> **WHAT IS EXPECTED**:
Identical copies of all the records below are needed.

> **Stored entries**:
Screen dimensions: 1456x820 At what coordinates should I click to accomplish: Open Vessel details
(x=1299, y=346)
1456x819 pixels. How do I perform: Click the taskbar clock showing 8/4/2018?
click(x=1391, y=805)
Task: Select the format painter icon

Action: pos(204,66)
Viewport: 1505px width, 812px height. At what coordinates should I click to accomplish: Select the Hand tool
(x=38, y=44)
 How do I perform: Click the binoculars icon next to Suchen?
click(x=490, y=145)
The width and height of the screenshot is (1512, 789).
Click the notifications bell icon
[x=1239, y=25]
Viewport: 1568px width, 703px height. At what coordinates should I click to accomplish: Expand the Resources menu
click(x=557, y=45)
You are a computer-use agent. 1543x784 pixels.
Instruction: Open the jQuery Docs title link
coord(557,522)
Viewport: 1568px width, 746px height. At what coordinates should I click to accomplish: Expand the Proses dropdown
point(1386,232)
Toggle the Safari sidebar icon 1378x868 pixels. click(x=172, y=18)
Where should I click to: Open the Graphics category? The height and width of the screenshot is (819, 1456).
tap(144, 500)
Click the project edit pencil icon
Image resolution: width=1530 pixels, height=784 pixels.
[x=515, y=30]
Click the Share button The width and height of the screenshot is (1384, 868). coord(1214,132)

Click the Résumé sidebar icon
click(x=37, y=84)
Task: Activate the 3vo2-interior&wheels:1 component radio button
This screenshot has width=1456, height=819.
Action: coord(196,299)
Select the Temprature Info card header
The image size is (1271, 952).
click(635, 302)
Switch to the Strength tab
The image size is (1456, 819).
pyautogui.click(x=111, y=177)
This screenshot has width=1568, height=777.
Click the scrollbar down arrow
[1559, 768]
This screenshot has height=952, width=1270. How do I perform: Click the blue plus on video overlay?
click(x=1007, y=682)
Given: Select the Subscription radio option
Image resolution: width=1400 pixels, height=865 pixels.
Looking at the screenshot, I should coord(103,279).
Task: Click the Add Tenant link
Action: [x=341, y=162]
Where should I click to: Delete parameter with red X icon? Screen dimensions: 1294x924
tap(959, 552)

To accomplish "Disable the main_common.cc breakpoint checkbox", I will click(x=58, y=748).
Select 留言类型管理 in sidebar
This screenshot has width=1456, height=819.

> **RESULT OF THIS TASK**:
Screen dimensions: 1456x820 At what coordinates should I click to accomplish: Open Vessel details
(x=1299, y=346)
1456x819 pixels. How do I perform: Click the taskbar clock showing 8/4/2018?
click(x=1391, y=805)
Task: Select the format painter icon

Action: pos(204,66)
Viewport: 1505px width, 812px height. At what coordinates should I click to accomplish: Select the Hand tool
(x=38, y=44)
 How do I perform: Click the binoculars icon next to Suchen?
click(x=490, y=145)
The width and height of the screenshot is (1512, 789).
Click the notifications bell icon
[x=1239, y=25]
Viewport: 1568px width, 703px height. At what coordinates should I click to accomplish: Expand the Resources menu
click(x=557, y=45)
You are a computer-use agent. 1543x784 pixels.
Instruction: Open the jQuery Docs title link
coord(557,522)
Viewport: 1568px width, 746px height. At what coordinates should I click to accomplish: Expand the Proses dropdown
point(1386,232)
Toggle the Safari sidebar icon 1378x868 pixels. click(x=172, y=18)
Where should I click to: Open the Graphics category? The height and width of the screenshot is (819, 1456).
tap(144, 500)
Click the project edit pencil icon
Image resolution: width=1530 pixels, height=784 pixels.
[x=515, y=30]
Click the Share button The width and height of the screenshot is (1384, 868). coord(1214,132)

Click the Résumé sidebar icon
click(x=37, y=84)
Task: Activate the 3vo2-interior&wheels:1 component radio button
This screenshot has width=1456, height=819.
Action: coord(196,299)
Select the Temprature Info card header
The image size is (1271, 952).
click(635, 302)
Switch to the Strength tab
The image size is (1456, 819).
pyautogui.click(x=111, y=177)
This screenshot has width=1568, height=777.
Click the scrollbar down arrow
[1559, 768]
This screenshot has height=952, width=1270. How do I perform: Click the blue plus on video overlay?
click(x=1007, y=682)
Given: Select the Subscription radio option
Image resolution: width=1400 pixels, height=865 pixels.
Looking at the screenshot, I should coord(103,279).
Task: Click the Add Tenant link
Action: [x=341, y=162]
Where should I click to: Delete parameter with red X icon? Screen dimensions: 1294x924
tap(959, 552)

To accomplish "Disable the main_common.cc breakpoint checkbox", I will click(x=58, y=748).
Select 留言类型管理 in sidebar
This screenshot has width=1456, height=819.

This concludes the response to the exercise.